### Data in this exercise
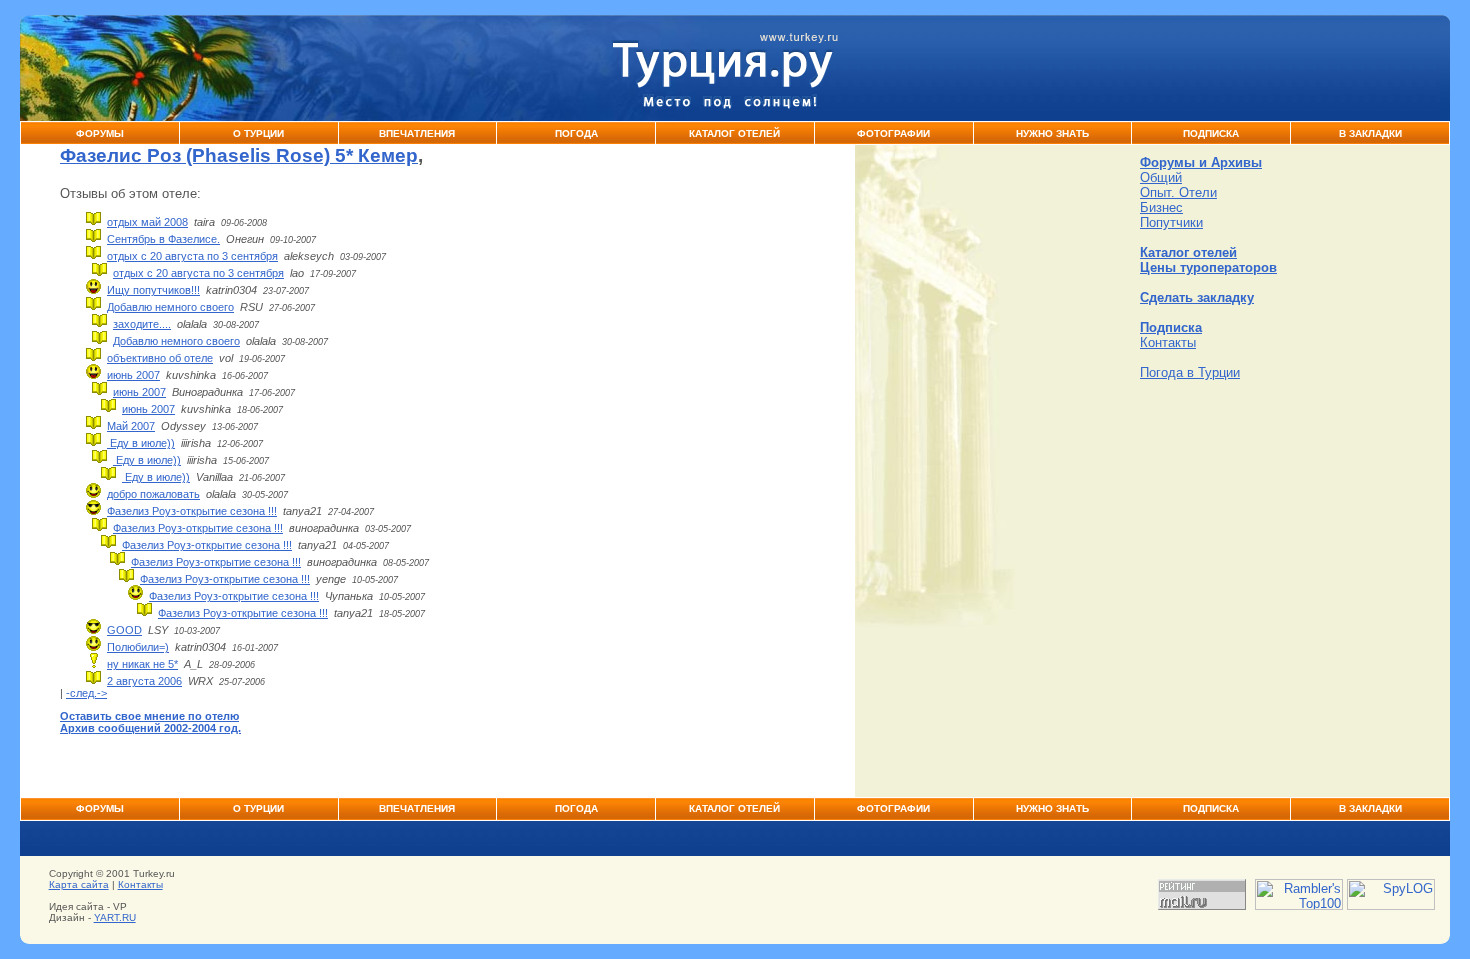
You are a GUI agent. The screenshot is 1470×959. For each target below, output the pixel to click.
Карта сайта (79, 884)
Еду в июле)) (141, 443)
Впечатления (417, 133)
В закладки (1370, 133)
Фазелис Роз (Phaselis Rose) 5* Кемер (239, 155)
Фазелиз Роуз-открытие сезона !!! (192, 511)
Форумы (100, 133)
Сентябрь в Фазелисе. (163, 239)
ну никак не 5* (142, 664)
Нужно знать (1052, 133)
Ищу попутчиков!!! (153, 290)
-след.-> (86, 693)
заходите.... (142, 324)
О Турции (258, 133)
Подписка (1211, 133)
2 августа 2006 (144, 681)
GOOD (124, 630)
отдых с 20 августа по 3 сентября (192, 256)
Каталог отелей (1188, 252)
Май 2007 (131, 426)
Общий (1161, 177)
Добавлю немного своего (170, 307)
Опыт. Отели (1178, 192)
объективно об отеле (160, 358)
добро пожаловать (153, 494)
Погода (576, 133)
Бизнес (1161, 207)
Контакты (1168, 342)
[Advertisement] (1290, 520)
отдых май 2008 (147, 222)
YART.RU (115, 917)
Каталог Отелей (734, 133)
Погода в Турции (1190, 372)
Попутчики (1171, 222)
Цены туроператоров (1208, 267)
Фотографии (893, 133)
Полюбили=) (138, 647)
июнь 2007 (133, 375)
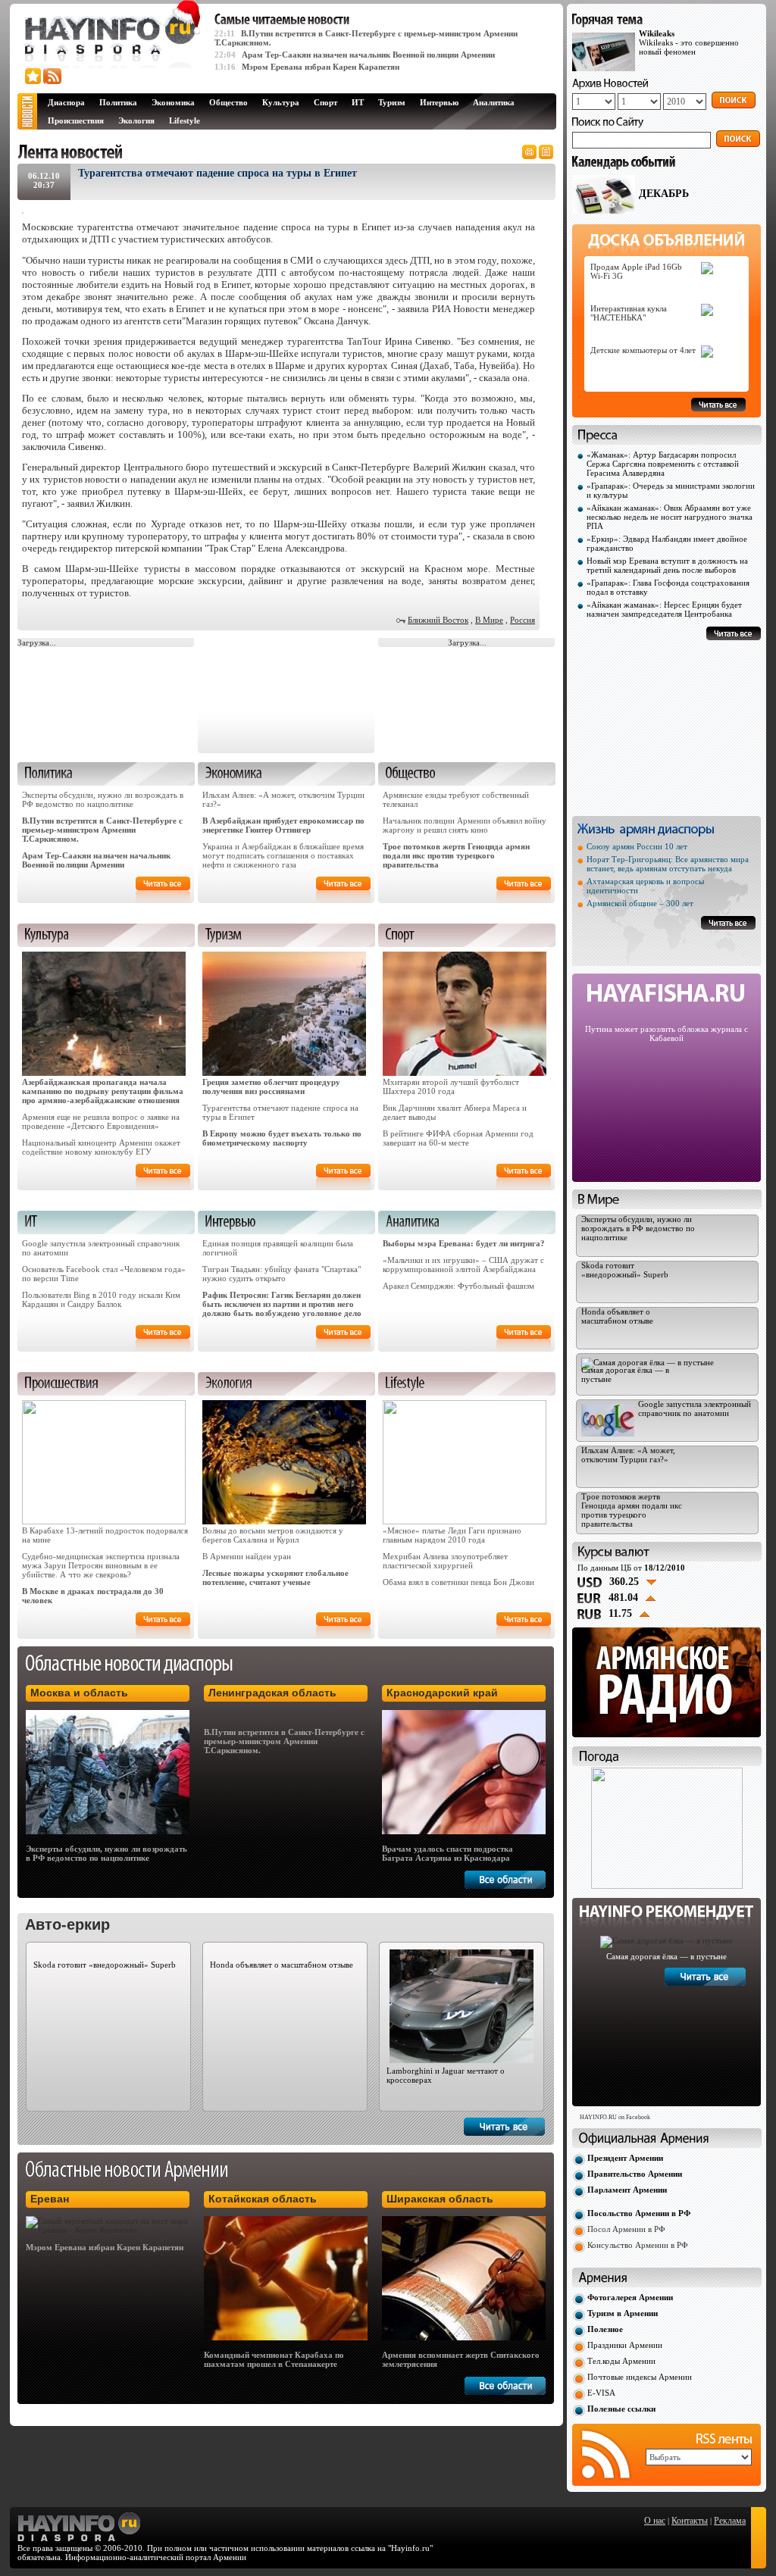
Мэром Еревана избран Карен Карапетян (320, 66)
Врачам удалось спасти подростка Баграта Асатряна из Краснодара (447, 1853)
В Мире (489, 619)
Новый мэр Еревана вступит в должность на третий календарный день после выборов (667, 565)
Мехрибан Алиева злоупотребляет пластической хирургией (445, 1561)
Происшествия (76, 120)
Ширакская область (439, 2199)
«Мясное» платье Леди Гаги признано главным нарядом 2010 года (452, 1535)
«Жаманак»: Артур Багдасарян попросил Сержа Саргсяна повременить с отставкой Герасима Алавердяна (663, 463)
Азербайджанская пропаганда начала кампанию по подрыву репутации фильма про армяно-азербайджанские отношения (102, 1091)
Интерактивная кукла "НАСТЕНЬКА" (628, 313)
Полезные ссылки (621, 2408)
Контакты (689, 2520)
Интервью (439, 102)
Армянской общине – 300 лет (640, 903)
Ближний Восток (438, 619)
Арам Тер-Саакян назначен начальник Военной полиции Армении (368, 54)
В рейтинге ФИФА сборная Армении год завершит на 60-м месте (458, 1138)
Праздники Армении (624, 2344)
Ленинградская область (272, 1693)
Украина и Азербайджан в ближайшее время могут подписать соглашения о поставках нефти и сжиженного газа (283, 855)
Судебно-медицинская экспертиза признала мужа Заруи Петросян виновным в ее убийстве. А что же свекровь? (101, 1565)
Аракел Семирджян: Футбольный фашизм (458, 1285)
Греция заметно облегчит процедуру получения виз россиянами (271, 1086)
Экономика (173, 102)
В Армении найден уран (246, 1556)
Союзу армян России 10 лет (637, 846)
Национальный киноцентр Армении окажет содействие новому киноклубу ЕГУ (101, 1147)
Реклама (730, 2520)
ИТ (358, 102)
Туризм (391, 102)
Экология (136, 120)
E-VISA (601, 2392)
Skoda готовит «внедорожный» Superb (104, 1964)
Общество (228, 102)
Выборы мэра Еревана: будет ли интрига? (464, 1243)
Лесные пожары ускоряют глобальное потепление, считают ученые (275, 1577)
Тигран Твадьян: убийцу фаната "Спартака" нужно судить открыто (281, 1274)
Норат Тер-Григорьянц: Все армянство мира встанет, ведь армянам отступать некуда (668, 864)
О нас (654, 2520)
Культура (280, 102)
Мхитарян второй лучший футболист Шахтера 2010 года (451, 1086)
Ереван (49, 2199)
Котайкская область (262, 2199)
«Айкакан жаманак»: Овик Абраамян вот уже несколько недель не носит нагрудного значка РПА (670, 516)
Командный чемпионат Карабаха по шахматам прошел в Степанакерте (274, 2359)
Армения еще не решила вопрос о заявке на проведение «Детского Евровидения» (101, 1121)
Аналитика (494, 102)
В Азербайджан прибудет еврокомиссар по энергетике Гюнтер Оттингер (283, 825)
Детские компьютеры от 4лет (643, 350)
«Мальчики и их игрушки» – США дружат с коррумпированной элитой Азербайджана (463, 1264)
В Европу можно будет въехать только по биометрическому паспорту (281, 1138)
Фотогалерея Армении (630, 2297)
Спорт (325, 102)
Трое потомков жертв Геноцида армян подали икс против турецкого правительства (456, 855)
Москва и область (79, 1693)
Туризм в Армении (622, 2313)
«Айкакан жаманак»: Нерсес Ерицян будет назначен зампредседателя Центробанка (664, 609)
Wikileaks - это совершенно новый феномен (689, 42)
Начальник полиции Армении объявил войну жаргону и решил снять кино (464, 825)
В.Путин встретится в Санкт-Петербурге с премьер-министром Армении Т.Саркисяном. (102, 829)
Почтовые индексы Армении (639, 2376)
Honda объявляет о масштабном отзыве (281, 1964)
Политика (118, 102)
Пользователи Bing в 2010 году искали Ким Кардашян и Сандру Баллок (101, 1299)
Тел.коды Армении (621, 2360)
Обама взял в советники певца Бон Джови (458, 1582)
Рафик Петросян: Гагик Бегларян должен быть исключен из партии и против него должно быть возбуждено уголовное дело (281, 1304)
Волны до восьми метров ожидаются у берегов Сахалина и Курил (272, 1535)
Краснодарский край (442, 1693)
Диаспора (66, 102)
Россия (522, 619)
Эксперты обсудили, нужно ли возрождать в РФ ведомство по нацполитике (102, 799)
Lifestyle (184, 120)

### Required work
Start at the first line of the records and write out everything up to and including the line containing "объективно об отеле (160, 358)". No pictures.

### Response to the task
You are a GUI agent. The screenshot is 1470×959. For each target below, output the pixel to click.
Карта сайта (79, 884)
Еду в июле)) (141, 443)
Впечатления (417, 133)
В закладки (1370, 133)
Фазелис Роз (Phaselis Rose) 5* Кемер (239, 155)
Фазелиз Роуз-открытие сезона !!! (192, 511)
Форумы (100, 133)
Сентябрь в Фазелисе. (163, 239)
ну никак не 5* (142, 664)
Нужно знать (1052, 133)
Ищу попутчиков!!! (153, 290)
-след.-> (86, 693)
заходите.... (142, 324)
О Турции (258, 133)
Подписка (1211, 133)
2 августа 2006 (144, 681)
GOOD (124, 630)
отдых с 20 августа по 3 сентября (192, 256)
Каталог отелей (1188, 252)
Май 2007 (131, 426)
Общий (1161, 177)
Добавлю немного своего (170, 307)
Опыт. Отели (1178, 192)
объективно об отеле (160, 358)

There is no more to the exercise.